During World War II, Salboni was the site of a Royal Air Force airfield (RAF Salbani).

British officers are buried in the Sal Tree Jungle in Salboni .

==Geography==

===Location===
Salboni is located in West Bengal at the coordinates of .

It has an average elevation of 25 metres (85 feet). It is on NH 60.

===Area overview===
Paschim Medinipur district (before separation of Jhargram) had a total forest area of 1,700 km^{2}, accounting for 14.31% of the total forested area of the state. It is obvious from the map of the Midnapore Sadar subdivision, placed alongside, is that there are large stretches of forests in the subdivision. The soil is predominantly lateritic. Around 30% of the population of the district resides in this subdivision. 13.95% of the population lives in urban areas and 86.05% in the rural areas.
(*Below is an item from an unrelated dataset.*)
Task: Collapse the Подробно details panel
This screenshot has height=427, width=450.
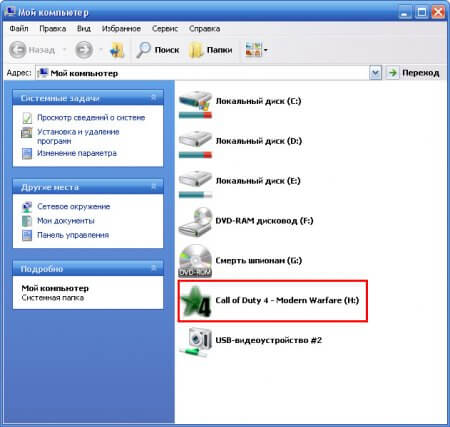Action: click(154, 268)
Note: The map alongside presents some of the notable locations in the subdivision. All places marked in the map are linked in the larger full screen map.

==Demographics==
According to the 2011 Census of India Salboni had a population of 3,963, of which 1,973 (50%) were males and 1,990 (50%) females. Population in the age range 0-6 years was 371. The total number of literate persons in Salboni was 3,080 (77.72% of the population over 6 years).
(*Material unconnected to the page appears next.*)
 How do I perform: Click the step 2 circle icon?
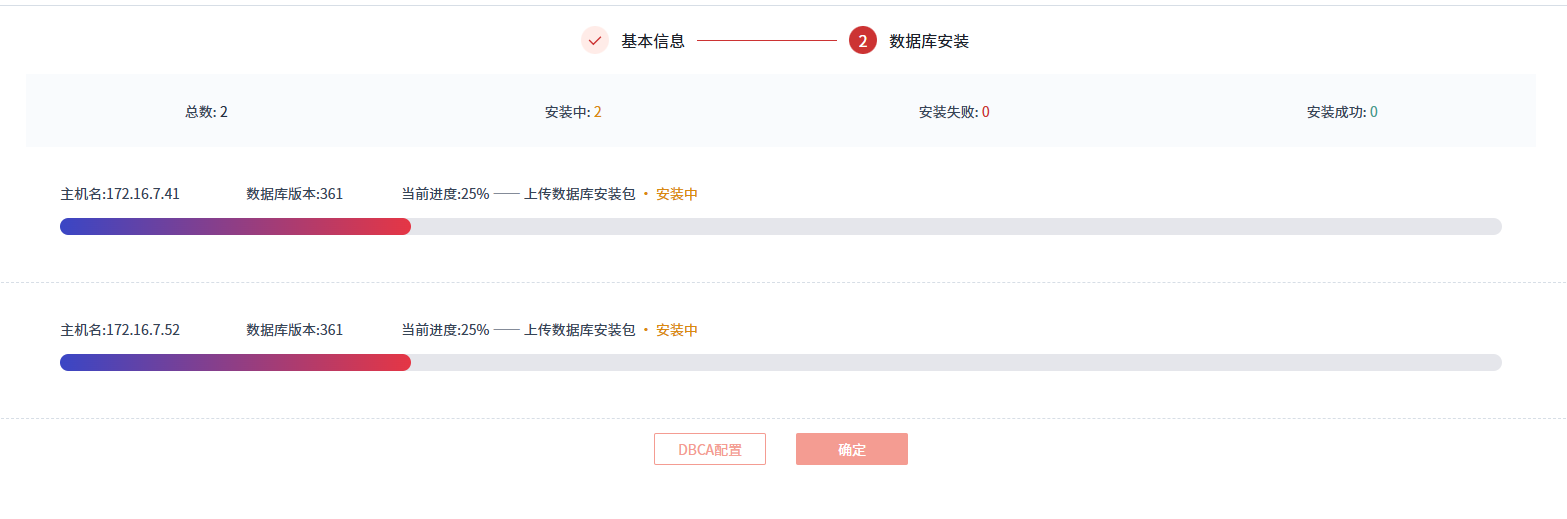(862, 41)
.*For language details see Salboni (community development block)#Language and religion
==Civic administration==
===CD block HQ===
The headquarters of Salboni block are located at Salboni.

===Police station===
Salboni police station has jurisdiction over Salboni CD block.

==Economy==
Bharatiya Reserve Bank Note Mudran Private Limited, a wholly owned subsidiary of the Reserve Bank of India, has banknote printing presses at Salboni and Mysore with a capacity of 16 billion note pieces per year.

On 11 January 2007 JSW Steel had announced plans to construct a 10 million tonne steel plant in Salboni. Construction costs were estimated to be around 35,000 crore(5,3 million dollars). The plant was to be built on a 4300-acre plot of which 4000 acres were barren government land, 300 acres were bought from locals and 134 acres of the land was purposed for a cement plant. Unable to secure iron ore linkage, local villagers became disillusioned with the construction plans, as the projected economic boost failed to materialize. In 2014, JSW Steel announced that it would be returning 300 acres of land back to their original owners. After statements by the government that it would take back its land if it were left unused, JSW Steel announced in early 2016 that they were to build a cement plant and a power plant, and are looking to expand their plans where possible.

==Transport==
Salboni is well connected with major towns in the district by road. Salboni railway station is situated on Kharagpur–Bankura–Adra line of South Eastern railway division.

==Healthcare==
Salboni Super Speciality Hospital, with 200 beds at Salboni, is the major government medical facility in the Salboni CD block.